Your ML Model Registry Is Your EU AI Act Compliance Foundation
The Question That Breaks Compliance Audits
Here is a question that will ruin your day: which exact model version is running in production right now?
Not "the latest one." Not "the one we trained last month." The exact version, with its training data snapshot, hyperparameters, evaluation metrics, and the person who approved it for deployment.
If you cannot answer that in under 60 seconds, you have a compliance problem. And with the EU AI Act's Annex IV technical documentation requirements enforceable for high-risk AI systems, that compliance problem has a deadline attached to it.
Annex IV Section 6 requires "a description of relevant changes made by the provider to the system throughout its lifecycle." Every algorithm update, every retraining, every architecture modification, every change in training data. Documented. Versioned. Auditable.
Most ML teams I have talked to cannot even tell you how many models they have in production, let alone trace each one back to its training run.
What Annex IV Actually Demands From Your MLOps Stack
The EU AI Act does not mention "model registry" anywhere in its text. But Annex IV's nine mandatory documentation sections describe exactly what a model registry does. Let me map it out:
Section 2 (Development and Design) requires you to document "design specifications, the general logic of the system and the algorithms used," plus "training, validation and test datasets: provenance, characteristics, collection process, preparation, labelling, cleaning and governance measures" per Article 10.
Translation: you need data lineage from source to model output.
Section 4 (Performance Metrics) requires you to describe "the appropriateness of the performance metrics chosen" and provide test results including bias evaluations across population subgroups.

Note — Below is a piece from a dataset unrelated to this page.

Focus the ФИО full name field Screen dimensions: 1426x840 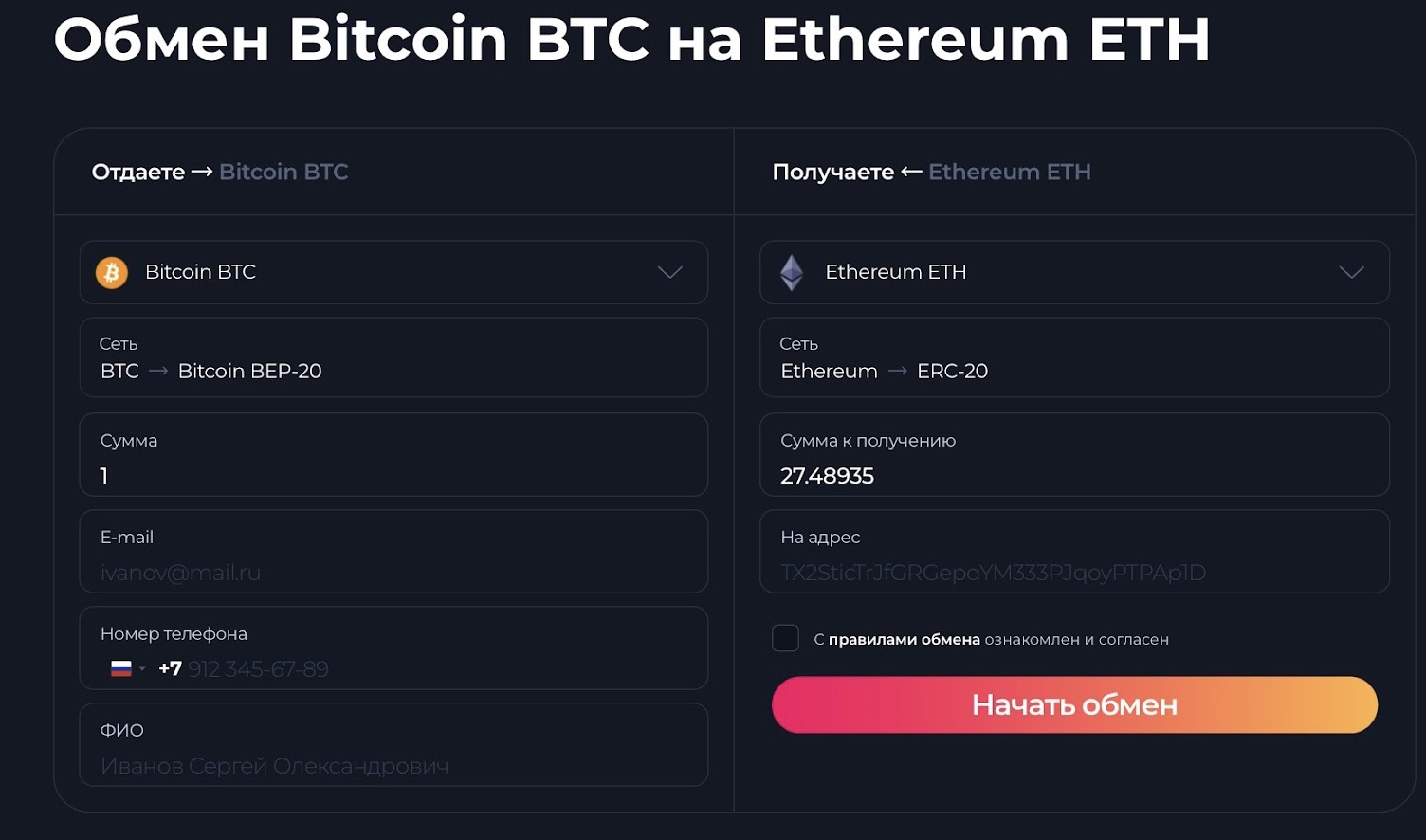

Translation: you need versioned evaluation results tied to specific model artifacts.
Section 6 (Lifecycle Changes) requires documentation of every significant change: algorithm updates, retraining runs, architecture modifications, training data changes.
Translation: you need a changelog tied to model versions.
Section 9 (Post-Market Monitoring) per Article 72 requires a monitoring plan including performance drift detection and incident reporting.
Translation: you need production monitoring linked back to model versions so you can correlate a drift alert with the exact artifact that is drifting.
Here is what that looks like in practice with MLflow:
import mlflow
from mlflow.tracking import MlflowClient
client = MlflowClient()
# Register model with full lineage
with mlflow.start_run() as run:
# Log training parameters (Annex IV Section 2)
mlflow.log_params({
"algorithm": "xgboost",
"training_data_version": "v2.3.1",
"training_data_hash": "sha256:a1b2c3d4...",
"feature_set": "credit_scoring_v4",
"preprocessing_pipeline": "v1.2.0"
})
# Log evaluation metrics (Annex IV Section 4)
mlflow.log_metrics({
"accuracy": 0.94,
"f1_score": 0.91,
"demographic_parity_ratio": 0.96,
"equalized_odds_diff": 0.03
})
# Log model artifact
mlflow.sklearn.log_model(model, "credit_model")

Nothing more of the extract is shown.